DMacA: Tell us about the medical problems that you met along the way.
CL: In Antarctica I was sick. I had nosebleeds every day ten days. And I was very afraid because I was on my own with no other doctor or specialist to take care about me. If it got worse, I was really on my own. And together with this, I had one man with chest pain, another with gastroenteritis, and many people had finger injuries due to the mechanics.
DMacA: After that expedition, you returned by ship which was also interesting.
CL: To come back from Antarctica we took a special ship, an icebreaker, and it took six days until we arrived south of Australia, in Tasmania. The sea was very dangerous. The boat rolled from side to side and there were very dangerous waves. We also had to stop at a small Australian island to take care of one man who had an MI and take him back to Australia. And, because of the storms, we had three injuries to people. One is quite funny. One of the crew wanted to do yoga on the boat, which is a bad idea during a storm. He banged his head and needed stitches. Not fun for him but amusing for us.
DMacA: One of the islands that you visited was Kerguelen, which must be the most isolated island on earth. Tell us about that.
CL: Twenty people live on Kerguelen in winter and about 100 people in the summer. They are scientists and they stay there for a maximum of one year.
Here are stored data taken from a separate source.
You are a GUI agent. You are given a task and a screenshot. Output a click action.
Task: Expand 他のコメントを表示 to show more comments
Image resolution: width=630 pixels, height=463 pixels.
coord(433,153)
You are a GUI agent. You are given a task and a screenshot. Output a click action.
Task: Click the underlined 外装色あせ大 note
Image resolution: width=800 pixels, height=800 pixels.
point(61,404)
To go there you need to take the boat which takes five days. You cannot go by plane. So, if you have an emergency, it’s five days at sea. There are two doctors and they stay there for one year and they can do any emergency surgery that is needed. I enjoyed meeting these doctors practising at the far end of the world. There are fishing boats around Kerguelen and I had to take care of one fisherman, who had a compartment problem, and we took him back to South Africa by boat.
DMacA: You’ve travelled the world, and now you’re back in Reunion, what is the next exciting adventure you’re planning.
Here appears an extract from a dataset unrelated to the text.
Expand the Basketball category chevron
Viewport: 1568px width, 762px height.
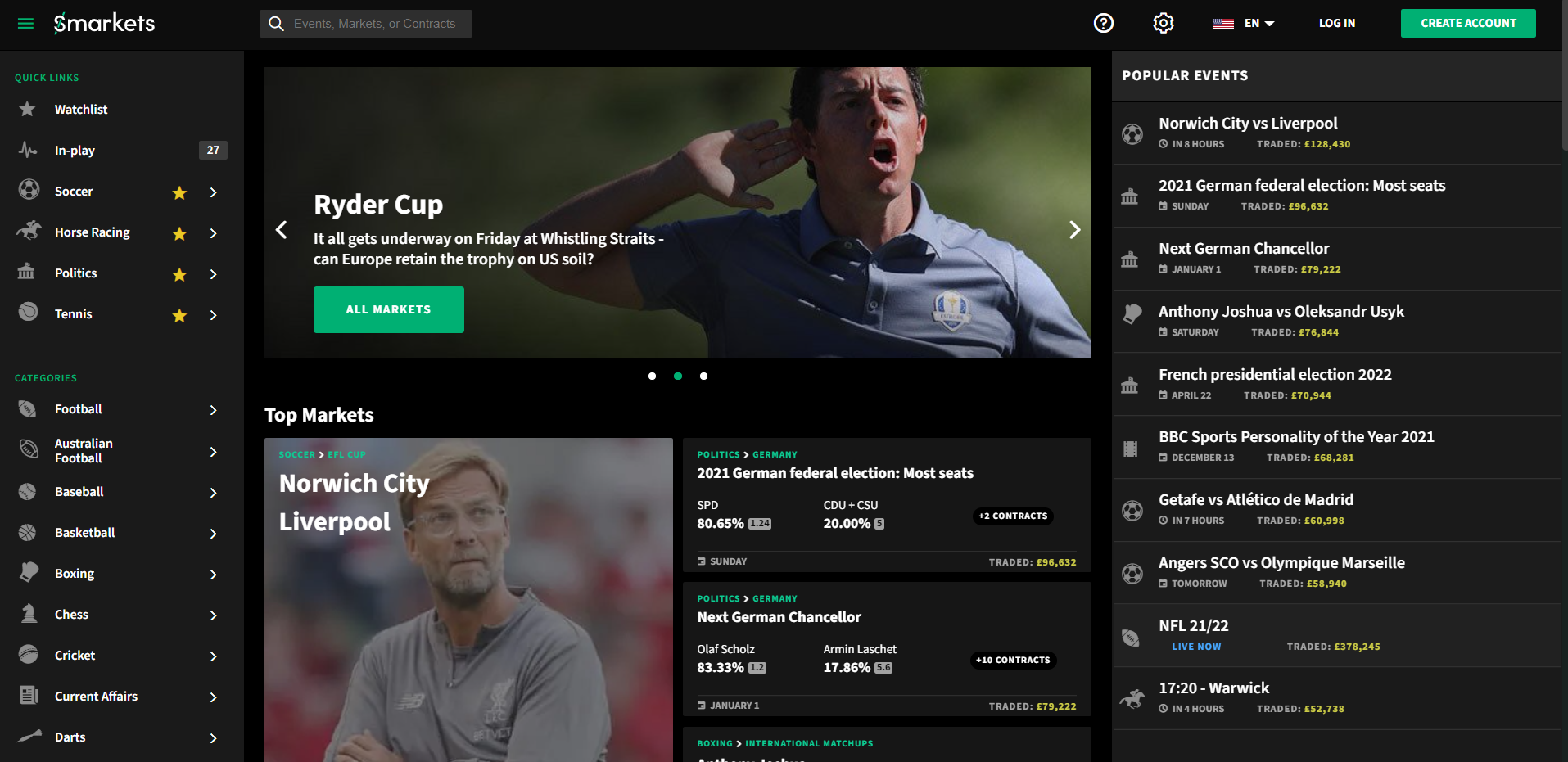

CL: Just last week I ran “La-Diagonale-Des-Fous” , its an ultra trail running race. (162k https://en.wikipedia.org/wiki/Grand_Raid ) It’s not medicine but it was a very interesting adventure. So for now, I just need to rest, and plan the next one.
DMacA: It’s wasn’t all work on these various travels because you did lots of other things.Tell us about your diving.
CL: Yes, I like diving. I’m not very good, but I enjoy being under the sea, just trying to be happy and to discover the wonders of the world. And, yes, it’s very interesting. it’s different from medicine because it’s very quiet and slow but it’s nice after all the rush of adrenaline to go down and just rest under the sea.
DMacA: And at the other extreme, you climb these volcanoes.
CL: Yes, and I’ve made a little movie where I play my flute on the side of the volcano with the sound of the volcano erupting like percussion.
DMacA: So for a doctor who is intrigued by your career and who wanted to follow that career, what is your advice?
CL: First, is to dream. Because, when I was a teenager, I dreamt lots. But I needed to wait and it was not comfortable waiting. But it’s important to dream. Then, I got lots of ideas from meeting different people,speaking with them and with other doctors. They give you lots of ideas. So, the key piece of advice is to meet interesting people and to talk to them.
DMacA: Thank you very much for describing your career to us today. It’s absolutely fascinating. And I’m sure everyone is really very jealous of what a wonderful medical career and what you can do in medicine, because people don’t often think like that. Thank you very much indeed. Thank you. Thank you very much.